Mermer, Kim, and Kim address the problems of computation and data flow in the mapping of the 2D fast Fourier transform (FFT) onto a single programmable mediaprocessor. The MAP, which is a recently introduced commercial mediaprocessor, is a single-chip very long instruction word (VLIW) processor targeted mainly at computationally demanding multimedia applications. The implementation is based on the decomposition of the 2D FFT into a series of 1D FFTs via row-column decomposition. The authors develop a two-pass data flow method for performing the column-wise 1D FFTs by transferring and processing multiple image columns at a time.
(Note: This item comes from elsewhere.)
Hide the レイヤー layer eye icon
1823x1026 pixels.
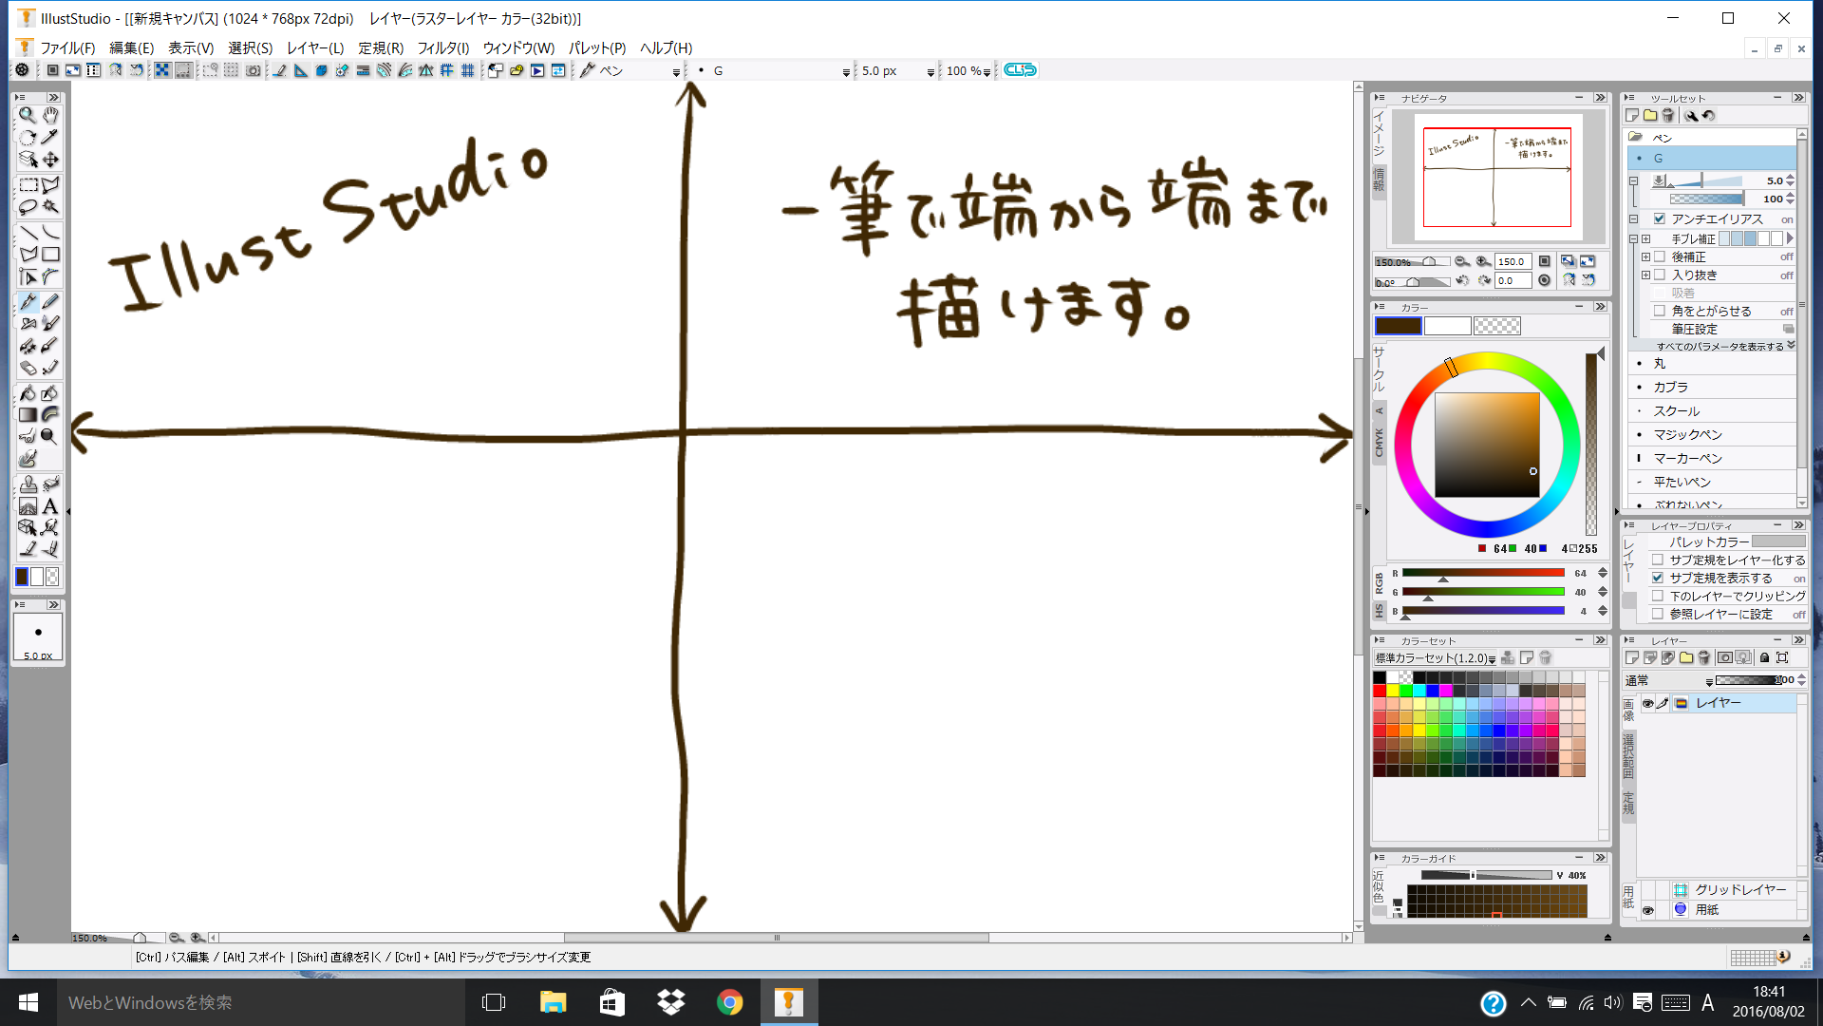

The authors adopt the Cooley-Tukey FFT algorithm for implementing the 1D FFT. The radix-2 butterfly computation is the basic computational element of the FFT algorithm with one complex addition, one complex subtraction, and one complex multiplication. To balance the load on both types of functional units, the authors adopt a radix-4 butterfly as the basic computational element of the FFT algorithm, and implement two successive stages of radix-2 butterflies. In addition, the authors use MAP’s direct memory access (DMA) engine to perform the data transfer between the on-chip data cache and the external memory. Double buffering is employed within the data cache to allow concurrent handling of the data input/output (I/O) and the computation.

A significant reduction in discrete Fourier transform (DFT) computation time for large values of N is achieved. That is, the number of complex multiplications required by the N-point radix-2 FFT is (N/2)log N, and the number of complex additions is Nlog N, as opposed to N*N complex multiplications and N(N-1) complex additions with direct implementation of 1D FFT.